GMPを勉強しよう-1-データインテグリティとレコードのインテグリティ
MHRA Data Integrity Definitions and Expectations, January 2015によれば、データインテグリティと記録のインテグリティ…微妙な違いがあるようだ。
今まで意識していなかったが、MHRAのガイダンスを読んでみて、ここに書いておこうと思った。仮想製薬工場の設立意図からは、GMP情報ダイジェストの掲示板に書くべきところなのだが、ブログに書いている理由は日本語訳にこだわらなくでよいためだ。訳出しないで済むと、数倍の情報収集ができる。
翻訳の専門家ではないので、用語の表現方法は無視してほしい。その上で、理解しておくとGMPの解釈が楽になりそうな用語をチェックしてみよう。僕が抜粋したのは、データ(data)、生データ(raw data)、データインテグリティ(data integrity)、記録のインテグリティ(integrity of record)、オリジナルの記録(original record)、真正のコピー(true copy)だ。正確には記録のインテグリティは定義として載っていない。
それから注意することは、「この定義はMHRAのGMPにおける定義」であること。例えばデータは、他の領域・業界(もしかしたら国によっても)ではより幅広い意味でとらえている。FDAが随分前にデータインテグリティについて述べた三要素のようなものとMHRAの今回のデータインテグリティの定義も、言い回しがほんの少し異なる。どちらが正しいとか、どちらがよいとか言うことではない。
「データ」の定義は、生データから導いた情報となっている。そしてデータの要件として、頭文字をとってALCOAと言っている。すなわち、Attributable, Legibele, Contemporaneous, Original, Accurateの頭文字だ。
データを導いた「生データ」は、オリジナルに作成された書式(紙または電子)に維持されたオリジナルの記録と文書、または真正コピーというややこしさだ。すなわち、所定の書式に記録されたオリジナルの記録や文書や、その完全なコピーをいう。

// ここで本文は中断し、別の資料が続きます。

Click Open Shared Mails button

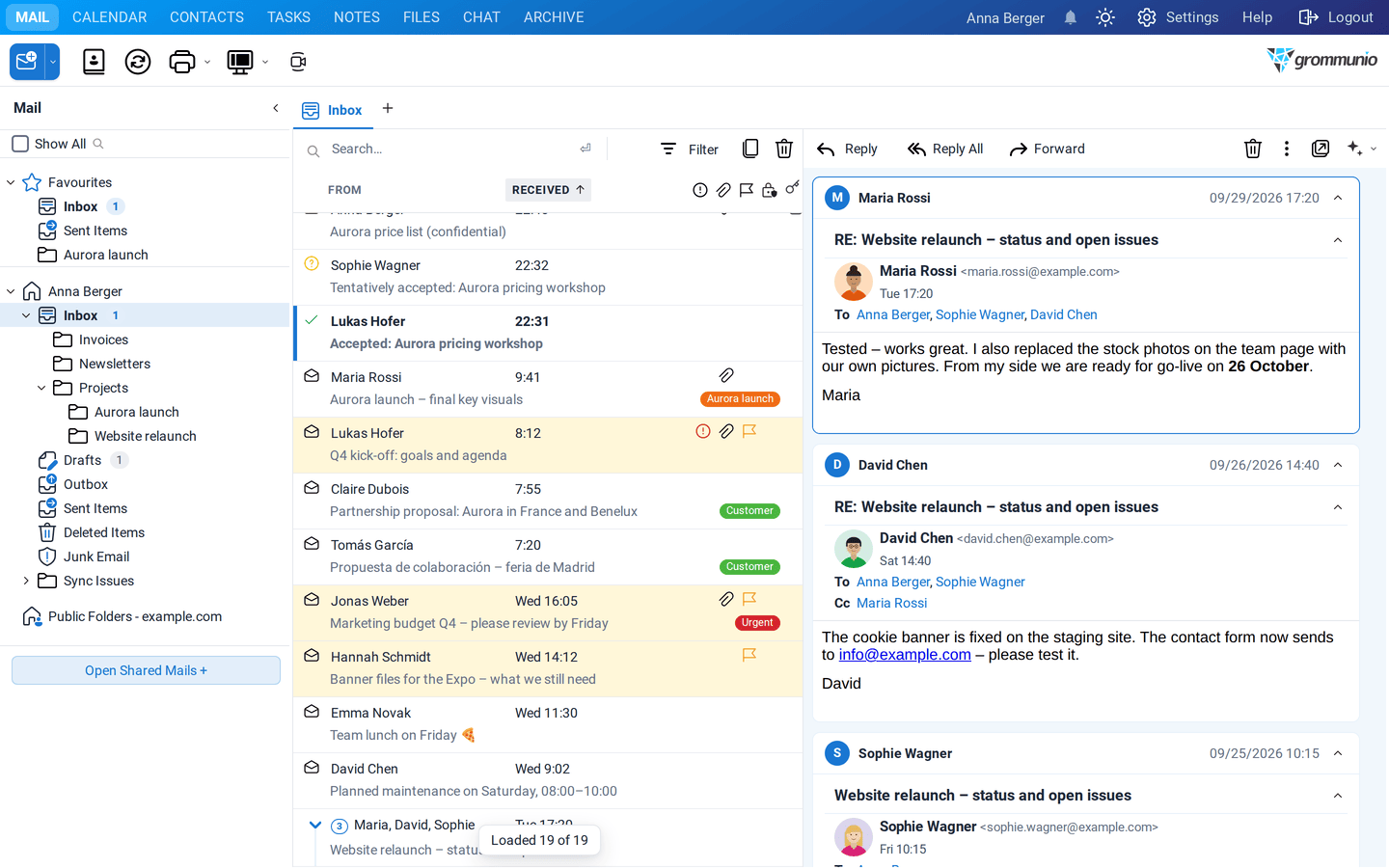pyautogui.click(x=146, y=670)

このガイダンスのテーマである「データインテグリティ」の定義は、データのライフサイクルを通じて、全てのデータが①完全(Complete)、②一貫(Consistent)、③正確(Accurate)である範囲(Extent)をいう。FDAでは”Consistent”が”reliability”か”reliable”だったかもしれない。よく覚えていない。

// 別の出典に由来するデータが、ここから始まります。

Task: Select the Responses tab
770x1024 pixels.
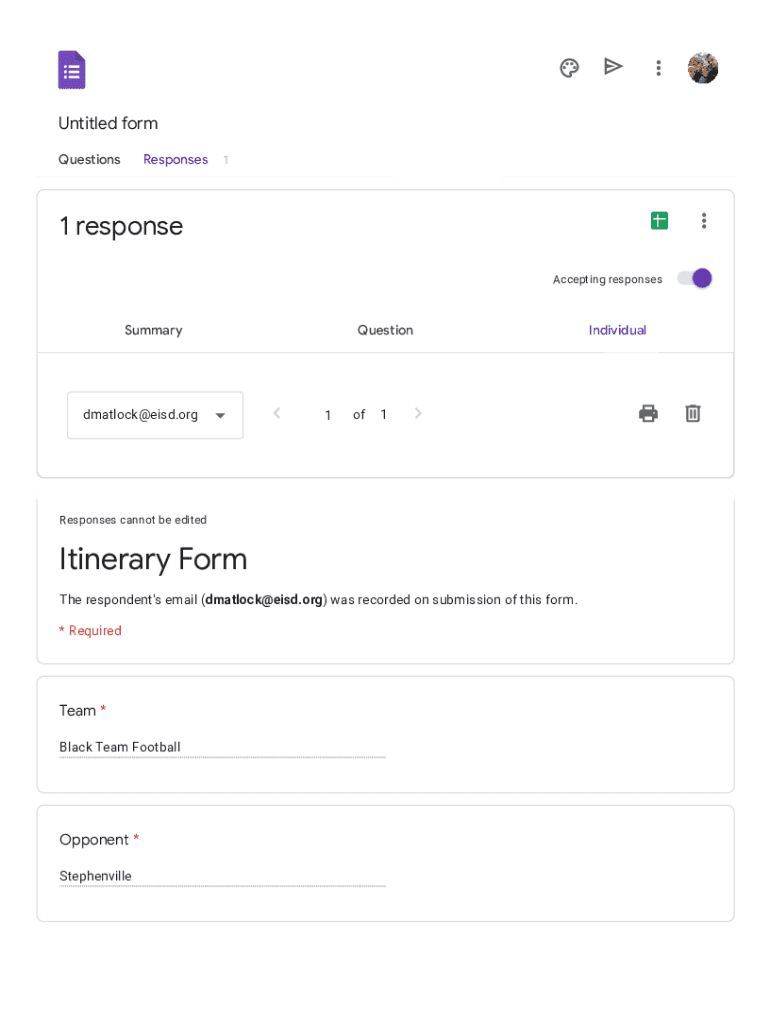Action: point(176,160)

ところが「記録のインテグリティ」というのが出てきた。これは定義ではなく、文章中に出てきたのだが、”accuracy””completeness””content and meaning”のことだそうだ。ここまで含めると、FDAとMHRAの定義は大括りに括って同じと考えていいかな?

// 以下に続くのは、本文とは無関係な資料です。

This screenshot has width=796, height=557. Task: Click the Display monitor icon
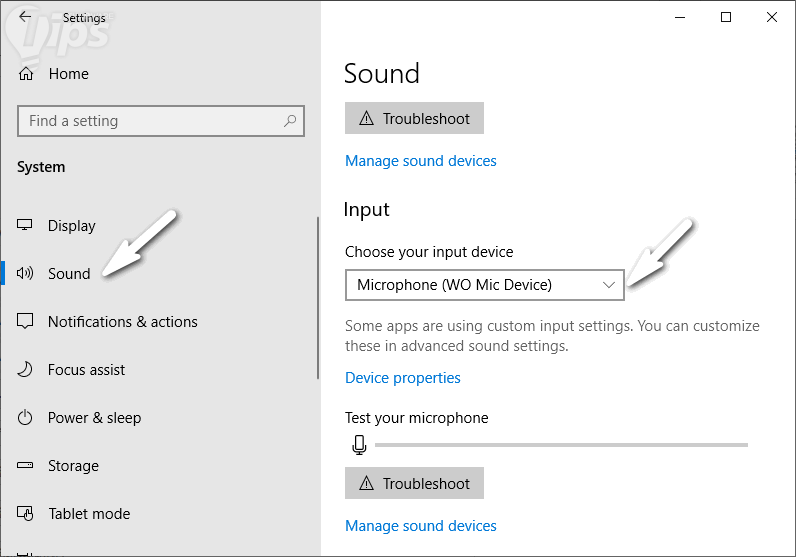tap(26, 226)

「オリジナルの記録」は生データに関連して必要な定義だ。ファイルまたはフォーマットとしてのデータで、記録のインテグリティをオリジナルで生成、保管したデータとなっている。ややこしい。単純に、所定の書式に書かれた「元データ」とか「オリジナルのデータ」といったほうが手っ取り早いと思う。
そして、オリジナルの記録と並んで「真正のコピー」が出ていた。そのままオリジナルレコードの正確なコピーと書かれている。なんだと思う。しかしその後を読んでいくと、皆さんご存知と思うが、たまに議論になっていたことを具体的事例として、丁寧にあげてくれている。例)①紙の記録の紙のコピー、②紙の記録の電子スキャン、③電子的に生成したデータの紙の記録ーすなわちプリントアウトーだ。